● **REQUIREMENT**
Reproduce every line of the entries below as a numbered list, skipping any blank lines. Omit the pictures from your answer.

---

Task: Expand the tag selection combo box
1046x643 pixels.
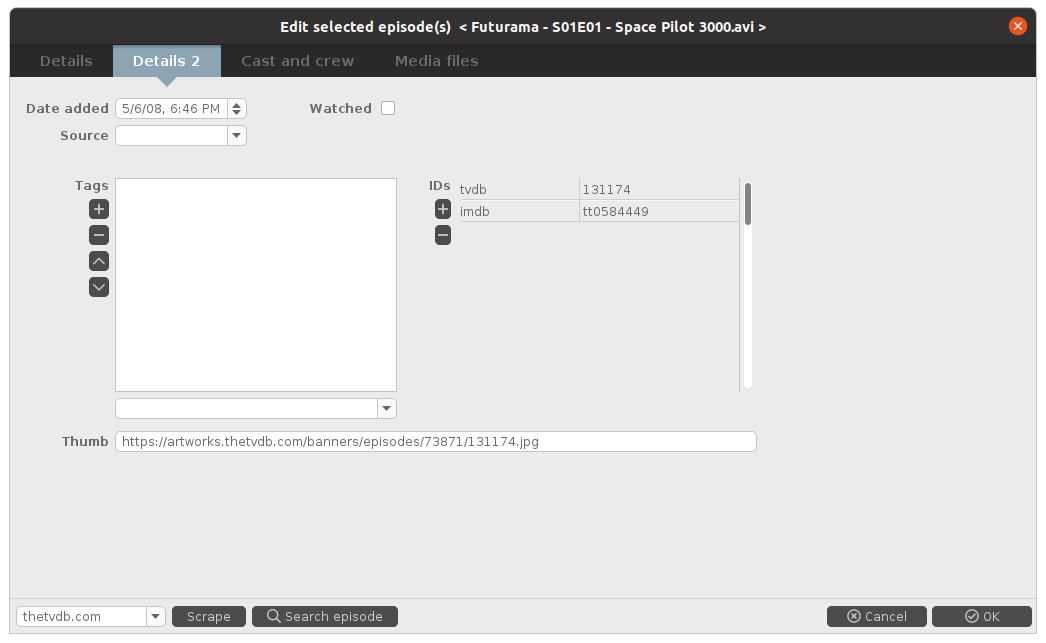Action: (387, 408)
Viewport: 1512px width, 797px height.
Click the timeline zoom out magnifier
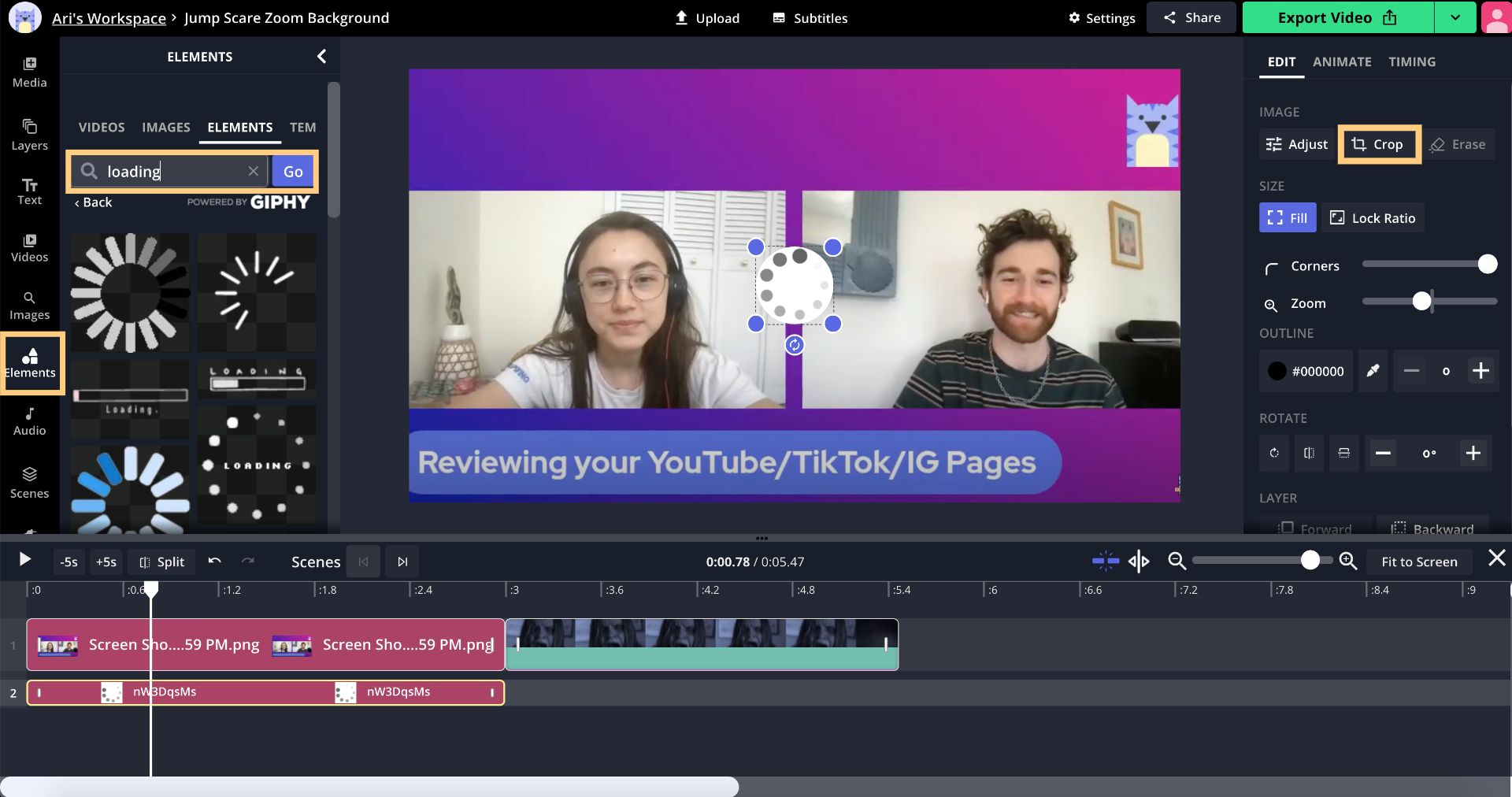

---

● **PROBLEM SOLUTION**
1. Task: Expand the tag selection combo box
2. 1046x643 pixels.
3. Action: (387, 408)
4. Viewport: 1512px width, 797px height.
5. Click the timeline zoom out magnifier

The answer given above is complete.